Se la Cambogia è quasi immobile, il Vietnam corre disperatamente e cerca di dimenticare. È un paese in grande ascesa.  Arrivo ad Hanoi, la capitale: più piccola, più tranquilla, più verde e più austera di Ho Chi Minh, ricorda in qualche modo una città della provincia francese. Le strade si animano di vita (e sfortunatamente di traffico), i venditori ambulanti sbucano dappertutto, i negozi espongono direttamente le merci sui marciapiedi.

A qualche chilometro di distanza, mi trovo immersa in uno scenario sorprendente: la baia di Halong. Una meraviglia incontaminata in mezzo al mare, con più di 3000 faraglioni e isole. Il paesaggio marino surreale è stato dichiarato patrimonio dell’umanità. Il nome significa “luogo dove il drago si è inabissato nel mare” e nasce da una leggenda:  si narra che questo animale fantastico abbia creato la baia e le isole dimenando la sua coda. Si dice anche che una mitica creatura marina, il Tarasco, frequenti le acque della baia.

Assaporo la magica atmosfera del Delta del Mekong: il paesaggio è affascinante e mi scorre davanti agli occhi come un film. Case galleggianti, palafitte che affiorano sulle rive del fiume, alberi completamente sommersi dall’acqua, barche con gli occhi dipinti sulla parte anteriore. La vegetazione si rispecchia sul fiume ed è davvero uno spettacolo. Palme, banani, ogni tanto una casa, dei bambini che tornano da scuola in bici.

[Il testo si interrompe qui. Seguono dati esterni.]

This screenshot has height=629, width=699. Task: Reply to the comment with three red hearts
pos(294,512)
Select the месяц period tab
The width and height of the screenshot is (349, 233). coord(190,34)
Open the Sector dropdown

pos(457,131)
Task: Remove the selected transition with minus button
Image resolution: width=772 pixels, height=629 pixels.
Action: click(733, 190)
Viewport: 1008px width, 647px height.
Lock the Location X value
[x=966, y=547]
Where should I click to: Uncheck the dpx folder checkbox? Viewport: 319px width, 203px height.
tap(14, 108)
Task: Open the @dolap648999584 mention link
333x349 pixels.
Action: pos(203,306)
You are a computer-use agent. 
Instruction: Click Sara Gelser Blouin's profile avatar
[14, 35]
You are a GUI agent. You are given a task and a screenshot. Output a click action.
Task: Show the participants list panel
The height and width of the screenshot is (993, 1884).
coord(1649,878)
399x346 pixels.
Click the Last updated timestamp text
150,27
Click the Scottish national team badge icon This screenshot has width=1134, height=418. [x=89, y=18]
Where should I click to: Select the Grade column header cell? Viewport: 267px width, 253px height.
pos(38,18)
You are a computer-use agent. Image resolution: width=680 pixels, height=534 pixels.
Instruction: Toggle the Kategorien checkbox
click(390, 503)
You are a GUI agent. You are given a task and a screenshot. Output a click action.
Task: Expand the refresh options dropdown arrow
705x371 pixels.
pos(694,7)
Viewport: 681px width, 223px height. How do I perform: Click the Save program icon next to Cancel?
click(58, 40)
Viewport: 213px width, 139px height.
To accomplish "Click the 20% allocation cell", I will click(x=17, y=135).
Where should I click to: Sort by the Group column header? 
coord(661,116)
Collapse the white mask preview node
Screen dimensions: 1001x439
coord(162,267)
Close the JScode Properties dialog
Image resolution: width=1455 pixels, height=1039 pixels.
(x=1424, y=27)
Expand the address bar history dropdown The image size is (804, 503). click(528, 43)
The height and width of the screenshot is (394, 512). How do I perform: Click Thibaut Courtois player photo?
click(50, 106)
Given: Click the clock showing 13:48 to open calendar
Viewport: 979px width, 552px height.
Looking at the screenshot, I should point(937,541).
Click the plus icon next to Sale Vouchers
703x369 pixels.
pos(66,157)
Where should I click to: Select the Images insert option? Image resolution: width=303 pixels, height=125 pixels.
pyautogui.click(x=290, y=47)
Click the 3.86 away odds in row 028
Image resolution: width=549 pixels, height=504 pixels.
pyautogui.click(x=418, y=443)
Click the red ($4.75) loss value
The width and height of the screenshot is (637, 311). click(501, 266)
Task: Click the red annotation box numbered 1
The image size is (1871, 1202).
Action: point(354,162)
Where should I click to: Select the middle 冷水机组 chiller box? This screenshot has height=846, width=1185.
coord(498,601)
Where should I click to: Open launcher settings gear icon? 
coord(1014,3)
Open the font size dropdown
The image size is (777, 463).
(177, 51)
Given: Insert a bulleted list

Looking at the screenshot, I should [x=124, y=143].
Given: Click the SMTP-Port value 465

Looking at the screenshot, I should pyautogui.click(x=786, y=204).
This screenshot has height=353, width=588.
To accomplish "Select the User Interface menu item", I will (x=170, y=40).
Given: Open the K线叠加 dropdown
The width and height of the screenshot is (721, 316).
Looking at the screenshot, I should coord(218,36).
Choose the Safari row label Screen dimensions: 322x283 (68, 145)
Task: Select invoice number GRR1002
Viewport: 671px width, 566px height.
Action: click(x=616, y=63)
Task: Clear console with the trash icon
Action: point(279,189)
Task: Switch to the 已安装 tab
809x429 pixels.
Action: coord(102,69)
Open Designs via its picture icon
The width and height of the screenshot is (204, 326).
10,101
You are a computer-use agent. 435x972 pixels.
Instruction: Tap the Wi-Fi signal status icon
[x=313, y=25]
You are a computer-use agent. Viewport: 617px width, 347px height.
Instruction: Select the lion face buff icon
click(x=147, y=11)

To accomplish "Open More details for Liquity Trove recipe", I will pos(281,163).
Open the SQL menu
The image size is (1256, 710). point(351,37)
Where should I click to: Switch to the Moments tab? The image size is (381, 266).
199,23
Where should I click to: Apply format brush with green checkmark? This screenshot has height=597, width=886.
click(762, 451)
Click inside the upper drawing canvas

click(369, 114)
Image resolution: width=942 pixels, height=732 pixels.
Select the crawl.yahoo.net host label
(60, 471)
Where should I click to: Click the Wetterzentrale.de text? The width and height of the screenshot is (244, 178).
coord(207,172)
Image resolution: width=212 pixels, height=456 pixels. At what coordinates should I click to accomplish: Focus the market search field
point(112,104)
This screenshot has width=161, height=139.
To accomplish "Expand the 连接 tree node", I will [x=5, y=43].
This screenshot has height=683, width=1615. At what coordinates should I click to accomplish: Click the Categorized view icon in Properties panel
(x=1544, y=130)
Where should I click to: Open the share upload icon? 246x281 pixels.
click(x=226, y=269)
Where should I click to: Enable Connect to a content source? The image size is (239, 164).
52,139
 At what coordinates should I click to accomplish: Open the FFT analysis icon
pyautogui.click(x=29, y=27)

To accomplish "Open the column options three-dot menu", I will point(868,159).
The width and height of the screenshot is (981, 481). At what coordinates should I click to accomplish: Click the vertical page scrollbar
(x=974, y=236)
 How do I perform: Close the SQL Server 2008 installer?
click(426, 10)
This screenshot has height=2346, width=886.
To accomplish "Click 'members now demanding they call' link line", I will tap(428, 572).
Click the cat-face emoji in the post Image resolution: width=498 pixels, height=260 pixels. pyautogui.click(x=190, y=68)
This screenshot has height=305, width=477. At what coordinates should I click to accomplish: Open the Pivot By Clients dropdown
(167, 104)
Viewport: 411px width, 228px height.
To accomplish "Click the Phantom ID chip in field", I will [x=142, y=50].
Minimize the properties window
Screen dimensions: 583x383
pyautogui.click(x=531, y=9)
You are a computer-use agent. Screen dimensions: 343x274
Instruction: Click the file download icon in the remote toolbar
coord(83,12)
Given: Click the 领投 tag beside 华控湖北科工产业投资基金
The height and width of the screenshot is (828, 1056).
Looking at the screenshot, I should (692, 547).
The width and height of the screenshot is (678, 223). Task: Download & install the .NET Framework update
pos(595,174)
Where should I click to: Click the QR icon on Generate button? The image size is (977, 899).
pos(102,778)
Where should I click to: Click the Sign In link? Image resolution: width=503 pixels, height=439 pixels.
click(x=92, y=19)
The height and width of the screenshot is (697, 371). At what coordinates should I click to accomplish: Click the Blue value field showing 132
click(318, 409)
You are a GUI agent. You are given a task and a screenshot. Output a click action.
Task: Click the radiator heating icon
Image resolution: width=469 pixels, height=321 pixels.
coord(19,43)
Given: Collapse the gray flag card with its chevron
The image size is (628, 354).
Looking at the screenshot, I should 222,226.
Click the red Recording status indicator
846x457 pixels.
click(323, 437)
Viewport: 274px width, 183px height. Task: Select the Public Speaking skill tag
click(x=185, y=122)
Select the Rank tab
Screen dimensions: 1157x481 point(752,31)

Ultima tappa: Dien Bien Phu, che si trova a 420 km da Hanoi, nella vallata a forma di cuore Muong Thang, vicino al confine con il Laos. È uno dei luoghi più remoti del Vietnam: circondata da una fitta foresta, la zona è abitata da alcune tribù autoctone, come i Tai e i Hmong. Fu il teatro di una battaglia decisiva: nel 1954 le truppe dei Viet Minh sconfissero la guarnigione francese dopo un assedio di 57 giorni, costringendo il governo francese ad abbandonare i suoi propositi di ristabilire un dominio coloniale sull’Indocina.

Chiudo qui il mio diario, ringraziando quei lettori che hanno avuto la pazienza di accompagnarmi in questo viaggio ancora-da-fare. Siamo rimasti a bocca aperta di fronte alla sontuosità di Angkor Wat, alla natura rigogliosa e intatta, alla forza di chi non ha dimenticato la guerra civile ma sta cercando orgogliosamente di risollevarsi. Abbiamo attraversato il “fiume marrone” Mekong, passando dal cielo grigio e il traffico di città come Hanoi al fascino della Baia di Halong.

Cambogia e Vietnam: un giorno ci vedremo. «Per quella percezione di gentilezza, amabilità, garbo e delicatezza che ritrovi indistintamente nelle persone, nel cibo, nei luoghi ed in tutto ciò che ti circonda».

Lost in una bellezza struggente: o almeno così l’immagino.